Hello,
As you know, one of the major objectives of TP4 is to generalize the virtual machine in order to support any data structure (not just graph).
Here is an idea that Kuppitz and I batted around yesterday and I spent this morning implementing on the tp4/ branch.
From the Stream Ring Theory paper [
https://zenodo.org/record/2565243], we know that universal computation is possible with branch, initial, map, flatmap, filter, reduce stream-based functions. If this is the case, why not make those instructions the TP4 VM instruction set.
If
arg = constant | bytecode | method call,
then the general pattern for each instruction type is:
[branch, (arg, bytecode)*]
[initial, arg]
[map, arg]
[flatmap, arg]
[filter, ?predicate, arg]
[reduce, operator, arg]
Let this be called the “core instruction set."
Now check this out:
g.inject(7L).choose(is(7L), incr()).sum()

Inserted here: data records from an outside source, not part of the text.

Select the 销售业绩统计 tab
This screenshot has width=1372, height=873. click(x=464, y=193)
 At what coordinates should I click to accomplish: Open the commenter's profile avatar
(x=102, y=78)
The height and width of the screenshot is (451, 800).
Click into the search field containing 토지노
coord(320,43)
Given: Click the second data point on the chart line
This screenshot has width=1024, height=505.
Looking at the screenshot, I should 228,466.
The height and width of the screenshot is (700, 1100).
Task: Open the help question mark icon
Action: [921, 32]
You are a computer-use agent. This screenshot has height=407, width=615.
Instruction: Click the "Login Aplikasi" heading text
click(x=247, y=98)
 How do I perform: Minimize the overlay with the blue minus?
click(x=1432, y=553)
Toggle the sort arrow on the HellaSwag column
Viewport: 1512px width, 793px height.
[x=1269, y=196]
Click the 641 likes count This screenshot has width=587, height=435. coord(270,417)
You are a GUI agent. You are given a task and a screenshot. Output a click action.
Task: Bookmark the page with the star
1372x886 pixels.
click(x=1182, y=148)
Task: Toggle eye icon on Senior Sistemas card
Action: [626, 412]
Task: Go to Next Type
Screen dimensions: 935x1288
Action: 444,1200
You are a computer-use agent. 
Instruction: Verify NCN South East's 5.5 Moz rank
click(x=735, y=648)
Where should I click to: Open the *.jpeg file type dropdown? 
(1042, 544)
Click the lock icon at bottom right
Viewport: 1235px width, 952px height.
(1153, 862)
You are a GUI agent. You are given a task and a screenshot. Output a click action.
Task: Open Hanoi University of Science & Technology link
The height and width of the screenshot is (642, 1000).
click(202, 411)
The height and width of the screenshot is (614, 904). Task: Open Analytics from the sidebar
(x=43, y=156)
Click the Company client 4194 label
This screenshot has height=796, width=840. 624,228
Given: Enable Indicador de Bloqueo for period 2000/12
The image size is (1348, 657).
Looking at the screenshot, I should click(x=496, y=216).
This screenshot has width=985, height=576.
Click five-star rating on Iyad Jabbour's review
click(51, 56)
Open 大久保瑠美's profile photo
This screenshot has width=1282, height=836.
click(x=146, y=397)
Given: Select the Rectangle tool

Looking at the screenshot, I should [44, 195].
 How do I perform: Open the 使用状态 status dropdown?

[initial(7), branch([filter(eq,7)],[map(number::add,1)]), reduce(sum,0)]
g.inject(Map.of("name", "marko", "age", 29)).hasKey(regex("[a].*[e]")).has("name", "marko").value("age");
[initial({age=29, name=marko}), filter([flatmap(map::keys), filter(regex,[a].*[e])]), filter([map(map::get,name), filter(eq,marko)]), map(map::get,age)]
These core bytecode chunks currently execute on Pipes and Beam processors as expected.
Pretty trippy eh?
Now the beautiful thing about this is:
1. Implementing a TP4 VM is trivial. All you have to do is support 6 instruction types.
- You could rip out a TP4 VM implementation in 1-2 days time.
- We can create a foundational C#, Python, C/C++, etc. TP4 VM implementation.
- this foundation can then be evolved over time at our leisure. (see next point)
2. More advanced TP4 VMs will compile the the core bytecode to a TP4 VM-native bytecode.
- This is just like Java’s JIT compiler. For example, the core instruction:
filter([map(dictionary::get,name), filter(eq,marko)])
is compiled to the TP4-Java instruction:
has(name,marko)
- Every processor must be able to work with core bytecode, but can support VM native instructions such as has(), is(), path(), loops(), groupCount(), etc.
- These instructions automatically work for all integrating processors (e.g. Pipes, Beam, Akka — on the TP4-Java VM).
- these higher-level instructions don’t require any updates to the processors as these are still (abstractly) filter, flatmap, reduce, etc. functions.
3. Core bytecode is as data agnostic as you can possibly get.
- Data structures are accessed via method call references — e.g. map::keys, list::get, vertex::outEdges, etc.
- Adding new data structures is simply a matter of adding new datatypes.
- The TP4 VM can be used as a general purpose, universal stream-based VM.
Here is the conceptual mapping between Java and TP4 terminology:
Java sourcecode <=> Gremlin traversal
Java bytecode <=> Core bytecode
JIT trees <=> TP4-Java-native bytecode
Machine code <=> Processor execution plan
Its a pretty intense move and all the kinks haven’t been fully worked out, but its definitely something to consider.
Your questions and comments are welcome.